Além disso, muitos dos pequenos lugares em que ele pinta não são pré-aprovados por prefeituras —o que não é o caso da grande obra que está prestes a concluir. Assim, a condição de anonimato facilita caso alguém o pegue pintando em locais proibidos. 

Para ele, o mundo das artes se divide em dois tipos. O primeiro seria o de Andy Warhol, “um exemplo de artista de fábrica, que perguntava aos amigos quanto pintou em um dia”. O outro é aquele em que BiP se enquadra, trabalhando devagar e sozinho “para sentir todos os detalhes do desenho”.

Nascido em Nova York, ele cresceu no bairro do Bronx, um dos mais pobres da cidade. Ali, percebeu como grafites têm sentido para quem passa por um muro. “Não me importa se olharem por segundos. Fico feliz só de ter feito parte do trajeto de alguém.” 

Pichações, por vezes relacionadas ao vandalismo, são uma forma de expressão de jovens na opinião de BiP. “Garotos que se sentem sozinhos deixam suas marcas no mundo, como se fosse um grito, uma forma de dizer que existem.” 

Ele já pintou mais de cem murais em países como Rússia, Chile e Taiwan. Os desenhos vão de personagens da Disney a personalidades históricas, como Anne Frank, e figuras do cinema, como Edward Mãos de Tesoura. Mas ele gosta mesmo é de retratar pessoas que tenham ligação com o lugar em que trabalha.

 

Em São Paulo, ele reproduziu uma fotografia de Dudu, um menino de 10 anos que ele conheceu próximo ao metrô República, enquanto dançava imitando Michael Jackson. Na pintura, o garoto aparece comendo pétalas de rosas.

Vendo seu trabalho, não há como não pensar nas semelhanças com o também anônimo grafiteiro britânico Banksy. BiP ri e diz que “ama o artista”, mas seus heróis são Osgêmeos e o italiano BLU.

O sustento vem do patrocínio de uma marca de spray e de outras rendas, como a venda de quadros. “Muitos reclamam do valor, que chega a US$ 10 mil [cerca de R$ 39 mil]”. Ele diz que o preço se deve ao fato de fazer poucos exemplares para ter tempo para se dedicar ao que realmente ama, os grafites. 

O artista realça a importância das redes sociais para o trabalho, já que não é representado por uma galeria ou grande marca como Nike ou Adidas —que já procuraram por BiP. 

No Instagram, ele tem 26 mil seguidores. A quantidade pode parecer pouca, se comparado aos 1,1 milhão que seguem Osgêmeos, mas é o suficiente para lhe dar visibilidade. 

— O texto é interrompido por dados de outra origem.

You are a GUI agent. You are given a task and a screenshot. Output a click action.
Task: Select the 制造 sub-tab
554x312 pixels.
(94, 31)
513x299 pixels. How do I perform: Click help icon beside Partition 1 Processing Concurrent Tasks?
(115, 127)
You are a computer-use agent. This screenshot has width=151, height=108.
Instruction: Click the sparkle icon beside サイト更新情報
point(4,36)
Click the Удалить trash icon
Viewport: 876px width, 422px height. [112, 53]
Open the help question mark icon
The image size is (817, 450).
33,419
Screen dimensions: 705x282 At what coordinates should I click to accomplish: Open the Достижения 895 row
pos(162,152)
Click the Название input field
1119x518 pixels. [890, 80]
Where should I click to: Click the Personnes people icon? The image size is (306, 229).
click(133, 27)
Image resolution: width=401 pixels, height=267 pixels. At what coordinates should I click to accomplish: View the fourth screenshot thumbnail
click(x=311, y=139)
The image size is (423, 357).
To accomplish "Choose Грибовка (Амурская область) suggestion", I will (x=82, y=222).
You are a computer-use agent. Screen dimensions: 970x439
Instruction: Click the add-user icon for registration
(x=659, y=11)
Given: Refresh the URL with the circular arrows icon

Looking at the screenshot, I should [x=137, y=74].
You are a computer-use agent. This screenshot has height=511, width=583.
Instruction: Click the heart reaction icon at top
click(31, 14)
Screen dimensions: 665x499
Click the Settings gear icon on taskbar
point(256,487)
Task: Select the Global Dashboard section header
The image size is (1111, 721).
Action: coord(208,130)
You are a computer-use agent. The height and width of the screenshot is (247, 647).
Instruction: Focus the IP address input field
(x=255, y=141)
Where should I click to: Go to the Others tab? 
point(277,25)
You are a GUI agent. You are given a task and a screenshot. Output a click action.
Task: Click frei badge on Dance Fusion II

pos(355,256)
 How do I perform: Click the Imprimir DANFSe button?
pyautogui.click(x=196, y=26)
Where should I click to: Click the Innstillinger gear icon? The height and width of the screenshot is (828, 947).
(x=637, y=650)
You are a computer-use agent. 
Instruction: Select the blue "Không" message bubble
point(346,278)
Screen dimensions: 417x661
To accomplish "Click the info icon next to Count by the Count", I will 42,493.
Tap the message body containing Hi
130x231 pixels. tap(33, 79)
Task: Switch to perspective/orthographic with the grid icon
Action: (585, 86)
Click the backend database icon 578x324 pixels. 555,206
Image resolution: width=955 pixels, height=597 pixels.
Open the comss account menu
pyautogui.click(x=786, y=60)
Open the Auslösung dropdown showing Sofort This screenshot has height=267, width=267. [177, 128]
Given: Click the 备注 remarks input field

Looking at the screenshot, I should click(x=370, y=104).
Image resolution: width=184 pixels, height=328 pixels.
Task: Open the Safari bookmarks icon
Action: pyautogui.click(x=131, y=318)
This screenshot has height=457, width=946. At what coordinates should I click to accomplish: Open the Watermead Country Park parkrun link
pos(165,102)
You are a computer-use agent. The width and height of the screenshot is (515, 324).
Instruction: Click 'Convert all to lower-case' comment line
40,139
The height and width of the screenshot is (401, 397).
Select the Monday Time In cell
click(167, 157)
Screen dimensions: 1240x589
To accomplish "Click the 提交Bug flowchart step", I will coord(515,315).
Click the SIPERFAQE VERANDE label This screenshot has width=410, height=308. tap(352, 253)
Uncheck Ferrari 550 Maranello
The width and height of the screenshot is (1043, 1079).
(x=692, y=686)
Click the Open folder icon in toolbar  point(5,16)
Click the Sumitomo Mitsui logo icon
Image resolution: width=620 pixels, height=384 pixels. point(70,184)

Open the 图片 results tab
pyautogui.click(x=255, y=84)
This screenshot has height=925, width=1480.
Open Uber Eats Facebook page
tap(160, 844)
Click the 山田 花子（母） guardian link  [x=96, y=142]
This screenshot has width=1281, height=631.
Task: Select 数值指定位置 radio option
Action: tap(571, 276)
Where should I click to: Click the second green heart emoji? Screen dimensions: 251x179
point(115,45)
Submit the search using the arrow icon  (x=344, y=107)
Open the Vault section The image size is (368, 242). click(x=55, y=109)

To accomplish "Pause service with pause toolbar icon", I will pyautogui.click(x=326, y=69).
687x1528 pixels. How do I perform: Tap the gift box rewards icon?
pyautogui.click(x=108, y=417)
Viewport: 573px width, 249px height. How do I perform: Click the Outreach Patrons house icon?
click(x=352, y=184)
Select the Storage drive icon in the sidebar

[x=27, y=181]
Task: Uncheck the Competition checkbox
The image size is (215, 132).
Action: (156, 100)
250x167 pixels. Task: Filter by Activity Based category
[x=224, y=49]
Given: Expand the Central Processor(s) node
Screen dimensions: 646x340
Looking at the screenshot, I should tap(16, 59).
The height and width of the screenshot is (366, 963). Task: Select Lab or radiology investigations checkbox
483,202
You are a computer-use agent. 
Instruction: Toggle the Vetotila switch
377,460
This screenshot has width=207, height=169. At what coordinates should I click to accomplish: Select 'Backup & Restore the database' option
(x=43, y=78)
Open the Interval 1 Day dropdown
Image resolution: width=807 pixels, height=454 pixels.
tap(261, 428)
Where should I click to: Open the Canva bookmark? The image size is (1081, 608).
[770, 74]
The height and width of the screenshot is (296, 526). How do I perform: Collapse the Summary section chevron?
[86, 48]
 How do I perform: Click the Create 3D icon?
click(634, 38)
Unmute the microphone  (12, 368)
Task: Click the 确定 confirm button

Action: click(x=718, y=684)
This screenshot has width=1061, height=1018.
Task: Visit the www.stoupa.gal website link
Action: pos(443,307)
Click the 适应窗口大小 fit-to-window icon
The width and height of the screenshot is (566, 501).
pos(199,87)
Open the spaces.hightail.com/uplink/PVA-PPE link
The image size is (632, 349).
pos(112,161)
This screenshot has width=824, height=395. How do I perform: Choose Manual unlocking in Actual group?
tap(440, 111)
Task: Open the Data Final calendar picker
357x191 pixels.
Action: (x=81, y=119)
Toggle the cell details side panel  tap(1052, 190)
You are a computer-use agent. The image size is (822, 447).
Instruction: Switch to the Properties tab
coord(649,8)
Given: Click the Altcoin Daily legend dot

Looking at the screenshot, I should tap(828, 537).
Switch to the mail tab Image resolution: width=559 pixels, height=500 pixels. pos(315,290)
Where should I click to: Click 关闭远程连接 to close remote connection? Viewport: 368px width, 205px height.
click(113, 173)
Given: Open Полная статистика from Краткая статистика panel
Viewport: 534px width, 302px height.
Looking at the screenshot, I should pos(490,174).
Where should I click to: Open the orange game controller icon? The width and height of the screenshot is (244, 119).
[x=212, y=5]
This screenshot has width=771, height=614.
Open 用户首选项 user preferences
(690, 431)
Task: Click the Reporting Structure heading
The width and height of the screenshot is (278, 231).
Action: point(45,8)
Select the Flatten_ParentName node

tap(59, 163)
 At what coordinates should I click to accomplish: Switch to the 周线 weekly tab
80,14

“As redes sociais trouxeram liberdade para nós, artistas. Sem estar atrelado a uma galeria, me sinto livre para desenvolver minha arte, que considero algo muito político”, diz.

Porém, nem tudo são flores, como as rosas que ele pinta no prédio. A vida de anônimo tem suas consequências. 

Ele relembra um relacionamento que acabou. “Ela era uma menina incrível, mas começou a me questionar porque eu saía no meio da noite e com quem eu falava no telefone. Uma hora ela percebeu que eu estava escondendo algo e foi embora. Não a culpo.”